A he seldom talked about his life later because he was afraid of stimulating him.

when I was young, I felt that Ah he had developed in Beijing and alienated his old friends.

gradually, drinking together no longer tastes good, and what they say together is no longer so considerate.

A he knows in his heart that this precious childhood friendship has come to an end.

the older you get, the more you will understand that parting is the norm in life.

people with different levels and circles are doomed to drift away in the end.

in the variety show Ace to Ace, the 2006 Super Girl Champion Shang Wenjie is expected to be invited as a guest.

program group specially invited several other members of that session to the scene.

unexpectedly, the nostalgic scene originally envisaged became a condemnation.

some people say that Shang Wenjie puts on airs and never attends old friends' parties.
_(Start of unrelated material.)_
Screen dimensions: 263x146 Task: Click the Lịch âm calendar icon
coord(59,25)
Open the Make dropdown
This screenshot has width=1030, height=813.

Some people even ask why Shang Wenjie doesn't reply to her private letters.

in this regard, Shang Wenjie only said meaningfully: "We are people who have moved towards the same goal, and we have been in love with each other."

there is a line in "the World": "people are easy to change, sometimes they do not change, friends change, the relationship changes."

in this world, no matter how good a relationship is, there is a shelf life.

if you can't recover your friendship, it's better to keep it from the bottom of your heart, say goodbye with dignity and bless with a smile.

Cai Kangyong once said: "there is an emotional account between people."

No matter whether the scenery is down or down, the deeper the friendship will be when you come and go and return the favor.

the relationship between staggered interests and constant overdraft is doomed not to come to the end.

there is a term in psychology, called sense of loss.

people always feel bitter about what they have lost, but there is nothing in the world.A feast that never ends.

those who interact with potential will be overwhelmed; those who interact with profit will disperse if they are poor.

when the friendship was unsustainable and the new distribution of interests was difficult to balance, it is normal to break up.

you should not be sad or worry about it.

gathering and dispersing with fate is not unkind, but a thorough and calm insight into the human feelings of the world.

I have read this passage:

"the real severing of diplomatic relations is not the deletion of the name from the communication record, but that I remember you clearly, but I don't think of you for the rest of my life."

people always change with the environment.

when we reach different heights, whether we are willing to admit it or not, that moment is the end of our friendship.

sometimes, there is no one left in the misty rain.

instead of asking and entangling, it is better to let go and let go.

, everyone drinks a glass of wine in front of them, and a sea behind them goes ashore alone.